What would be the NFL equivalent of Zuzu's Petals? TomTom's UGGs? And is the ball guy in New England named Clarence?

Moreover, what would the NFL look like if Bill Belichick wasn't around? How different would the last 15 years of football look if not for the contemptuous grouch in the cutoff sweatshirt?

What if Belichick wins the Super Bowl, looks at all the hundreds of media types from around the world asking him about football inflation percentages this week like it was some threat to national security and says, "I suppose it'd been better if I had never been born at all."

In other words, it's been a wonderful life, and I'm out.

What would the NFL be like without Bill Belichick? If New England wins the Super Bowl, will that question become a reality sooner than we thought?

It has been quite the wonderful life for Belichick to this point in his illustrious NFL coaching tenure. He's won three Super Bowls with the Patriots in five previous trips—going for his fourth win in six attempts this year—and he has two more rings he won as the defensive coordinator for Bill Parcells with the New York Giants before eventually becoming a head coach himself.

Sure, his time running the Cleveland Browns might have made anyone want to jump off a bridge, and his stint as head coach of the New York Jets—all one day of it—has always served as something of a bloody lip on his otherwise stellar career, but Belichick's time with New England has been as wonderful, in a football sense, as anyone in the history of the game.
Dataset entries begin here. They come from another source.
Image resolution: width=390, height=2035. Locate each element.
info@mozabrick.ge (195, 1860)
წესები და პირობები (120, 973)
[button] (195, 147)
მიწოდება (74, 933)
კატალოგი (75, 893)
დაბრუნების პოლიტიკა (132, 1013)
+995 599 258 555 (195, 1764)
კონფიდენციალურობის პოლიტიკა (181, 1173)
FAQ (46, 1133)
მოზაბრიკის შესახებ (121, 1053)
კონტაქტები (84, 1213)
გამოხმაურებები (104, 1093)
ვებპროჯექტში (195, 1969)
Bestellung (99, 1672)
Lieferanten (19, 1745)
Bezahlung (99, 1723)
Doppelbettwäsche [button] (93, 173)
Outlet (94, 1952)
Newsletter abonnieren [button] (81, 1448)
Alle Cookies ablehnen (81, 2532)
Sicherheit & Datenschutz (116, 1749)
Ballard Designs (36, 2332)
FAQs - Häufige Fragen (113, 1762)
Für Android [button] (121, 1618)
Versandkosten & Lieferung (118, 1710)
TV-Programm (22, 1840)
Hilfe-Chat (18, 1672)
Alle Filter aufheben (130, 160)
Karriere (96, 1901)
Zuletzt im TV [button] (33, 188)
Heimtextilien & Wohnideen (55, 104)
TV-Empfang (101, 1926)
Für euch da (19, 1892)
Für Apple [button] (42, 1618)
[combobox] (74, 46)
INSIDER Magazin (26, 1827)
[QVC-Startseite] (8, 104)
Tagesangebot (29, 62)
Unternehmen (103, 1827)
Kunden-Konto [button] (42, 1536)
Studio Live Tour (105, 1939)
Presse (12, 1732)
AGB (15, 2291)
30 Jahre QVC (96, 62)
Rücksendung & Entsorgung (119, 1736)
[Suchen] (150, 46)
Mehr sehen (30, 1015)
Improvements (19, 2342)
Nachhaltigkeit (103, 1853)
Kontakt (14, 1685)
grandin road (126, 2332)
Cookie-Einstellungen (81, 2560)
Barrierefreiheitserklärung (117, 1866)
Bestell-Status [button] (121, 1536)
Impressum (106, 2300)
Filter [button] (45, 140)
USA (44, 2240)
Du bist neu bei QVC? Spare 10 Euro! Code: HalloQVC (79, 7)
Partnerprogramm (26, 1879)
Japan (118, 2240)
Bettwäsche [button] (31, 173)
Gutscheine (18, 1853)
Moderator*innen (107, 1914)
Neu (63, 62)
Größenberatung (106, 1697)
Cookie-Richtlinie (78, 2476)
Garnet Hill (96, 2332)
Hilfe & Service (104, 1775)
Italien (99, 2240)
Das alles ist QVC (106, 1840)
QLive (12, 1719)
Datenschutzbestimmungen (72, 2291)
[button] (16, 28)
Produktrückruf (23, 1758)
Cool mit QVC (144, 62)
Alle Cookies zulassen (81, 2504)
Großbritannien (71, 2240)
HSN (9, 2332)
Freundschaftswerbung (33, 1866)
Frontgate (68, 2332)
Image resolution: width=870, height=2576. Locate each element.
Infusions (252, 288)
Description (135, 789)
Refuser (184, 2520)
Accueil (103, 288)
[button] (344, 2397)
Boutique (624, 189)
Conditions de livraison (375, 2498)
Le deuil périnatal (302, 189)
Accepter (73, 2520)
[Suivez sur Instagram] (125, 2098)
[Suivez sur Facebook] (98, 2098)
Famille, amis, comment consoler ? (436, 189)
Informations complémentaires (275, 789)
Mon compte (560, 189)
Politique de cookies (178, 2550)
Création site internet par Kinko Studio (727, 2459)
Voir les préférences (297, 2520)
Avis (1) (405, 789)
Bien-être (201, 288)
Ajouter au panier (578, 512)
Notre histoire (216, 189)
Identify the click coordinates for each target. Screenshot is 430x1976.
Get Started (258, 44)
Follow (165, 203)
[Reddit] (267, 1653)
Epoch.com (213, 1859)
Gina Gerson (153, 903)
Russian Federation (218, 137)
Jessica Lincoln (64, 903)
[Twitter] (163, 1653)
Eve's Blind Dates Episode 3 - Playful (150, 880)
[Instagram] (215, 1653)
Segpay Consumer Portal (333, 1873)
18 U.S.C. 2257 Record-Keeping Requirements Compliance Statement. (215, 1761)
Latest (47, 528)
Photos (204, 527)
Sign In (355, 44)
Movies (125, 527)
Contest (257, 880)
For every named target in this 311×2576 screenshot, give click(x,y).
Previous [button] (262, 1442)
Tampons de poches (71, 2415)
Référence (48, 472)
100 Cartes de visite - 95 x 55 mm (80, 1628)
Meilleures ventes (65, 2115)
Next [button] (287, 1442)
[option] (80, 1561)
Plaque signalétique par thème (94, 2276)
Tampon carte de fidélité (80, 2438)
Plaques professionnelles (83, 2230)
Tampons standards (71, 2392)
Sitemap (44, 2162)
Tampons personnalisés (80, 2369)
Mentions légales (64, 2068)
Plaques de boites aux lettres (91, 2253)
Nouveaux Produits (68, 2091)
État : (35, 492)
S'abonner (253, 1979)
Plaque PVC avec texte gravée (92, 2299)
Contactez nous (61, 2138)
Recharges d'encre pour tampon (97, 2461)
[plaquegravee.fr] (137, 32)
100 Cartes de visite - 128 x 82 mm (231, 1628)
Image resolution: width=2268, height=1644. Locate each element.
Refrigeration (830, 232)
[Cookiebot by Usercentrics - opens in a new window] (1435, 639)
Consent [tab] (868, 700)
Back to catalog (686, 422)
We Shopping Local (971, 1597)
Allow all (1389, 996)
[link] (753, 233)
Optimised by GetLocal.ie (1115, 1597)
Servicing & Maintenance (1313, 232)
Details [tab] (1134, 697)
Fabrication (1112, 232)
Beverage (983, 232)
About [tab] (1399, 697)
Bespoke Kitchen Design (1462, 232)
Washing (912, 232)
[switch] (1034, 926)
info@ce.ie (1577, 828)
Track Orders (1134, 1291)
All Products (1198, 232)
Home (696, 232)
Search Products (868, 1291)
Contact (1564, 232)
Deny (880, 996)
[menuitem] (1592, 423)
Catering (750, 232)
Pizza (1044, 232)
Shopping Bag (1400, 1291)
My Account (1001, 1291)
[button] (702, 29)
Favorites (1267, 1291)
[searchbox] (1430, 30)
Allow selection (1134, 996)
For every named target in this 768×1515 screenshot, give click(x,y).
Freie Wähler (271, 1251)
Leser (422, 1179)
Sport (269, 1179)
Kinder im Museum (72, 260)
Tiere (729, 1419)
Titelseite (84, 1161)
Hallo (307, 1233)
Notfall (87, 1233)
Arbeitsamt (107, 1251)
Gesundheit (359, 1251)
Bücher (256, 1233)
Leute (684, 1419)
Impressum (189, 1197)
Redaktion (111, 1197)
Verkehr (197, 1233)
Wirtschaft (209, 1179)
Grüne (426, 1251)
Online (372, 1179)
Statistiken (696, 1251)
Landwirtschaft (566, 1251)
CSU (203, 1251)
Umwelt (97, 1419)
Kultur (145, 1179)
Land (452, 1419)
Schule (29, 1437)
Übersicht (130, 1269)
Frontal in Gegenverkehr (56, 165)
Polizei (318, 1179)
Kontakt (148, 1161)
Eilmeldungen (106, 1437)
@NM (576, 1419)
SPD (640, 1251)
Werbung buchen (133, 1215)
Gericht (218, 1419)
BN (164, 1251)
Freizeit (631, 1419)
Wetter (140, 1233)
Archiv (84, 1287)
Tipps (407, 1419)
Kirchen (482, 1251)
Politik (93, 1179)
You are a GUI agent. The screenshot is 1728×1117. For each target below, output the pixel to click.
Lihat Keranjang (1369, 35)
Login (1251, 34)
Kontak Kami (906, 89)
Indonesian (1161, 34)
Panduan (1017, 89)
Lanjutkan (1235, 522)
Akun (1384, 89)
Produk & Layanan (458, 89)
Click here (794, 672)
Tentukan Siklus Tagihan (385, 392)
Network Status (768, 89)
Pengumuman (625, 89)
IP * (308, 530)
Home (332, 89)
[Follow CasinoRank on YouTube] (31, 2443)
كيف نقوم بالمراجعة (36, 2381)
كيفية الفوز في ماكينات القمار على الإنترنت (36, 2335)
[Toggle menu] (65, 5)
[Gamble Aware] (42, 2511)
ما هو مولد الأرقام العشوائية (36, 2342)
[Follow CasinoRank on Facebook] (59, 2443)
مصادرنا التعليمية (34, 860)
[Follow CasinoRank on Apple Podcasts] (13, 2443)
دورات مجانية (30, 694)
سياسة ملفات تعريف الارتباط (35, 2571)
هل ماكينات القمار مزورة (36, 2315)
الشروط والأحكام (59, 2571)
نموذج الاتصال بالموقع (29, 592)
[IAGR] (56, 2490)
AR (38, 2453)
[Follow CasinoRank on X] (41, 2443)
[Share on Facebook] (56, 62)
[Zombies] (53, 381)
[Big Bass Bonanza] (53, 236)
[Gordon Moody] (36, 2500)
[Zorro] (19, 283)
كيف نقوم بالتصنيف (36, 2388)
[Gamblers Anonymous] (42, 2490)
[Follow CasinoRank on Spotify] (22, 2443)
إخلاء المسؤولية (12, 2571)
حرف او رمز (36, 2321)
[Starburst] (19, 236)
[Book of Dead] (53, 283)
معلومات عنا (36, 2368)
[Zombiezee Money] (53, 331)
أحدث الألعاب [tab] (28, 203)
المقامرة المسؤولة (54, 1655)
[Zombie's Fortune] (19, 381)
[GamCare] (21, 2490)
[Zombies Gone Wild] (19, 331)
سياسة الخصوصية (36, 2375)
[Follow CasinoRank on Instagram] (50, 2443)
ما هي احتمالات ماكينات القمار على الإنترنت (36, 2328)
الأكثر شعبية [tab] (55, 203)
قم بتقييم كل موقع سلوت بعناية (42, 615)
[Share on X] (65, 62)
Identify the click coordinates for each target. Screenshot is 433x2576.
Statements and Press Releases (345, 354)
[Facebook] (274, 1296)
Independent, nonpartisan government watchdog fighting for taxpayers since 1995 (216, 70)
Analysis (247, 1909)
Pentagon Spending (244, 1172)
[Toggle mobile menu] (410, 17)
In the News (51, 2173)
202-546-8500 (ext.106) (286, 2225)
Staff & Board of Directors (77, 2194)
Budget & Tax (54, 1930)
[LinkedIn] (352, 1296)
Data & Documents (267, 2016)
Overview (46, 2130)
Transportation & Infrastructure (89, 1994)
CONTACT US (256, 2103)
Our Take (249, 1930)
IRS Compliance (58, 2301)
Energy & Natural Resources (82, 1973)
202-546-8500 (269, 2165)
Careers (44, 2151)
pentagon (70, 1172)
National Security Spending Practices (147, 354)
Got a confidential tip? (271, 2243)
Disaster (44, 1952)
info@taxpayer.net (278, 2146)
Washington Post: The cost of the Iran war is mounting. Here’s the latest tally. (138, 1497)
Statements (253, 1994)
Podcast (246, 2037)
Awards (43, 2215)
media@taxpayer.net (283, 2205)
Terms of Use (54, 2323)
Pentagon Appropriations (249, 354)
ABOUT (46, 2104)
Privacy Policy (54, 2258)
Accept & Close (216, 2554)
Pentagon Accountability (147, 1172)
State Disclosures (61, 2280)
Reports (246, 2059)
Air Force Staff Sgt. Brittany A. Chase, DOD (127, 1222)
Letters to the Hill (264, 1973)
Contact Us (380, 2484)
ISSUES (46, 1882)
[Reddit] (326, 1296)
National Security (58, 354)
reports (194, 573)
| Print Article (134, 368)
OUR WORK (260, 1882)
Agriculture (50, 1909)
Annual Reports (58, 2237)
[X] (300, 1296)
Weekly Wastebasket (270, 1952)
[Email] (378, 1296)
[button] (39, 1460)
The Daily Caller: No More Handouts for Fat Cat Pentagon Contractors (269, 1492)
Of course, it hasn't come without its share of controversy. Belichick is historically known as a cheater, which is the only reason Deflategate has become such an issue heading into the Super Bowl. If Pete Carroll and Russell Wilson had under-inflated balls, this would have been a one-day footnote before the biggest game of the year. With Belichick and Tom Brady, however, it's a full-fledged threat to the integrity of the sport.

Belichick has held two press conferences in a three-day span to talk about football pressure, the first of which he angrily explained that he had never spoken with anyone in his organization about the topic before invoking the Marshawn Lynch "thanks for asking" method of refusing to answer any questions during the media's inquiry.

Two days later, Belichick was talking about balls again, this time invoking scientific experiments to his advantage—or at least to his defense—when explaining just how ridiculous this Deflategate story has become.

"We had our quarterbacks look at a number of footballs," Belichick had to explain, again, to an amassed media group on Saturday, eight days before playing in the Super Bowl, "and they were unable to differentiate a one pound per square inch difference in those footballs. They were unable to do it."

"On a two-pound differential," Belichick continued with his trademark surliness and general contempt for this topic, "there was some degree of differentiation, but certainly not a consistent one. A couple of ones they could pick out, but they were also wrong in some of the other ones that they had. So, you're welcome to do that yourself."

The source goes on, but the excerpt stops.